TASK STATEMENT » Return only the lines running from the one that contains "The image size is (831, 410)." through the end of the entries, exactly, both ends included. Omit pictures.

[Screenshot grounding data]
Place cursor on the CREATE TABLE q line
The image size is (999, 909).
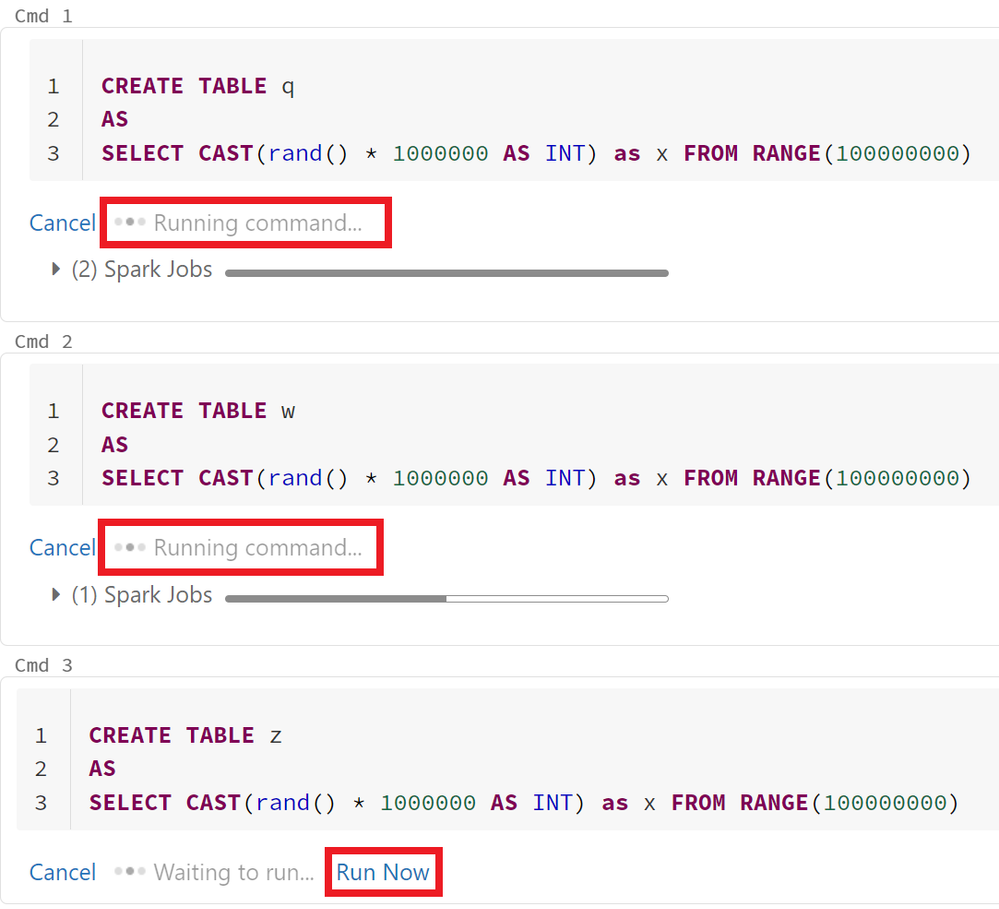tap(198, 86)
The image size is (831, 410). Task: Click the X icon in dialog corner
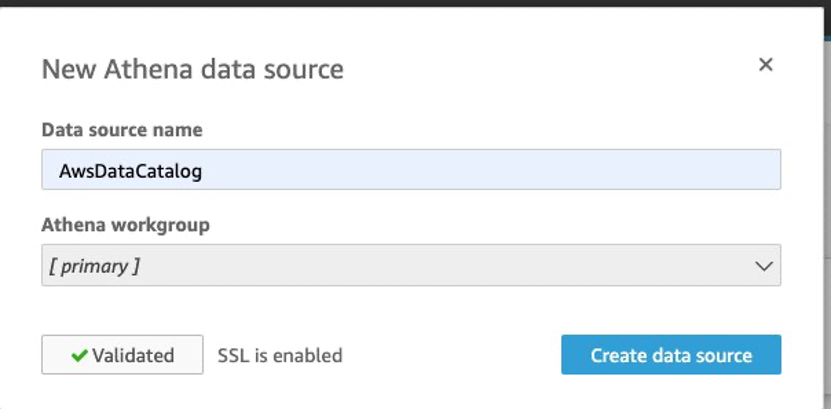[x=765, y=65]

THE COMPLETED TASK »
The image size is (831, 410). Task: Click the X icon in dialog corner
[x=765, y=65]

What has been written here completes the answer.